This year is all about elections for Sebastian Coe. While the events of last week merited his interest as a former Conservative MP, for Coe the real election day is 95 days hence.

Coe is bidding to become one of global sport’s leading administrators by succeeding Lamine Diack as president of the International Association of Athletics Federations in a vote on the eve of the World Championships in Beijing in August. He estimates he has travelled the planet four times already, hopping on and off flights as he canvasses the 213-strong electorate for votes.

“I took my daughters to the cinema not long ago to see the Stephen Hawking film and I slumped into my seat at the Odeon in Guildford on a Friday night,” he recalls. “After 30 seconds they were both looking at me as I’m looking around for the safety belt!”

Lord Coe is hoping to become President of the IAAF (Getty Images)

In this particular presidential race, he has just one opponent in Sergey Bubka, like himself an athlete-turned-administrator, the Briton standing with a manifesto of “Growing Athletics in a New Age”.

The Coe sales pitch is simple, based on a proven track record in sport having put on a successful London 2012 Olympics. This fight, though, he argues is even harder:

“I fought three general elections: twice as a candidate, once as coordinator when I worked for William Hague. Arguably the toughest of course was [to win the Olympics for] London – that was two years on the road.

“But I think in a funny sort of way this is tougher because first of all there’s a bigger electorate. When we were slugging it out with Paris et al we had I think 104 IOC members and here it’s 213 federations.”

The IAAF presidential race is judged to be neck and neck with three months still to go. Coe is aware athletics needs to battle for relevance in the modern age, to engage more with the younger generation while also tackling its own demons in a series of doping controversies.

But he argues: “We’re not broken, we’re not a failed sport, we’re not actually a failing sport but we have to recognise, as I did in that London journey, that the biggest challenge we have is that we have not attracted young people.”

The pluses for athletics, he argues, are the state of the IAAF’s finances and the sport’s reach – with more nations competing than ever before. But it is the young to whom Coe is appealing, much as he did with the London campaign.

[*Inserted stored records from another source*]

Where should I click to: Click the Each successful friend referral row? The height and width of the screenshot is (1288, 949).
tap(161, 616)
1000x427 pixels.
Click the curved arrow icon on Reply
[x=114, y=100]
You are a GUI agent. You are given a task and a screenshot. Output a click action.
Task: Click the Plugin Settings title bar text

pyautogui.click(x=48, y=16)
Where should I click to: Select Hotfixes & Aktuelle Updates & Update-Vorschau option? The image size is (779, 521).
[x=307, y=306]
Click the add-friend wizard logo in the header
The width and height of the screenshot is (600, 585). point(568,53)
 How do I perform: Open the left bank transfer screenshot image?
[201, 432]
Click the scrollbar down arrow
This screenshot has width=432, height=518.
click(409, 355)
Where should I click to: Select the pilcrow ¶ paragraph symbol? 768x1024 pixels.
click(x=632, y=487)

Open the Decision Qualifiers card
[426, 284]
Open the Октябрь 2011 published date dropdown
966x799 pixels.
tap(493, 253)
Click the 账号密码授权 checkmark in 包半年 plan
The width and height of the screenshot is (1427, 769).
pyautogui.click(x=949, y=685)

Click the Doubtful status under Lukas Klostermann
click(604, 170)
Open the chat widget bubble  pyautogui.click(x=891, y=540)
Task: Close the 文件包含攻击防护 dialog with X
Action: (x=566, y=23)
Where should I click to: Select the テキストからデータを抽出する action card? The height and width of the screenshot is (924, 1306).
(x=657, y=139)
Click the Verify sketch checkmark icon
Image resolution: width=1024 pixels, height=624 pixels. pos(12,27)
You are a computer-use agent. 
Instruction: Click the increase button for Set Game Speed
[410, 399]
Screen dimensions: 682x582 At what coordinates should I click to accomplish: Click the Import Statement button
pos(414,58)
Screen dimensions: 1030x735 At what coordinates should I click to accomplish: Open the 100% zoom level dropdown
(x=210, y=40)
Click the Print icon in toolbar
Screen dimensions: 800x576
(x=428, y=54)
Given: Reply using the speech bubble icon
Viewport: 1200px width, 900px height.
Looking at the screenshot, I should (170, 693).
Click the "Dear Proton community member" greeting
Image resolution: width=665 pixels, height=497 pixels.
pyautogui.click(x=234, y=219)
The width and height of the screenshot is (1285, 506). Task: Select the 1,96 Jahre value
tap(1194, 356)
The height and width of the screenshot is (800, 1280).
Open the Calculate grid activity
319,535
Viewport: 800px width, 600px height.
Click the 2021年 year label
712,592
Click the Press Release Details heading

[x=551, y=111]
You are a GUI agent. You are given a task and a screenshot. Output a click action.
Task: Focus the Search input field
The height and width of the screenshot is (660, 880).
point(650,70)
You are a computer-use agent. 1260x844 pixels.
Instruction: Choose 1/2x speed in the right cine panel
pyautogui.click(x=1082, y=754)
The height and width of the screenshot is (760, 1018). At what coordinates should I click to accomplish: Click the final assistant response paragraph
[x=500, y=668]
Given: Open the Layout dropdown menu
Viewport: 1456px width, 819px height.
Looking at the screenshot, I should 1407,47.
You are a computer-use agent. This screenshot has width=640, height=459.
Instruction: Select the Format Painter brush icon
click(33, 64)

So if given the opportunity, how exactly does he expect to engage the participants and spectators of tomorrow? “We mustn’t get down into the weeds too quickly before we really understand how they see the sport. And this is not a classic transmission mechanism in monetary economics – not a case of twist the handle and ‘bam’.

Coe's main rival Sergey Bubka (Getty)

“They don’t see it simply through a sporting optic. They want to know their sport reflects the world they live in. We’ve got to spend a lot of time understanding that and we risk selling the concept of athletics at too young an age.

“But we have this tier of technology available to us to access the lives of young people. Do we know enough about the lives of young people? Not remotely. Do we know enough about what spectators really think of our sport? No. Do any of us at the end of a championship really spend time talking to the people that have been a part of it? No we don’t. And we need to remember our product is athletics but our business is entertainment.”

Coe uses the example of a visit to an athletics club in Battersea, London, to highlight what’s wrong with the approach to the sport. There to talk to an 800m runner, he watched from the sidelines as a group of school children were given their first introduction to athletics. Ten of them ran around bored with loose-fitting tracksuits on, while another group queued for five minutes at a time to throw a javelin before returning to the back of the line.

“I looked at the PE teacher and thought ‘please take my sport more seriously’,” he says. “If that had been my first entry to my sport would I have hung around? Probably not. Would my kids have, probably not.

“When I talk to kids I say, what do you want to be and it might be David Beckham or Roger Federer. I tell them then they need to be a good track and field athlete: to run short, long, sprint, have good hand-eye coordination. I think we’d get a better retention rate if we worked on that concept earlier rather than thinking at the age of 11 a kid needs to specialise in the javelin.”

But there are murkier issues at stake for athletics in 2015 than simply giving youth a chance. The sport has been undeniably damaged by the German television documentary which claimed an epidemic of doping in Russia. There have been previous issues in Jamaica and Kenya, while three-quarters of the American 4x100m relay quartet that defeated Usain Bolt and Co at the IAAF World Relays in the Bahamas recently have served doping bans.

On the issue of drugs, Coe argues: “We shouldn’t be coy or naive but I don’t think it’s top of the agenda. We’re not the only sport that has this challenge. We test more than any sport. You tell me another sport out there that has 2,000 world-class athletes in a testing pool, you tell me another sport that sanctions as regularly and assiduously with all the challenges around in a ferocious world of litigation.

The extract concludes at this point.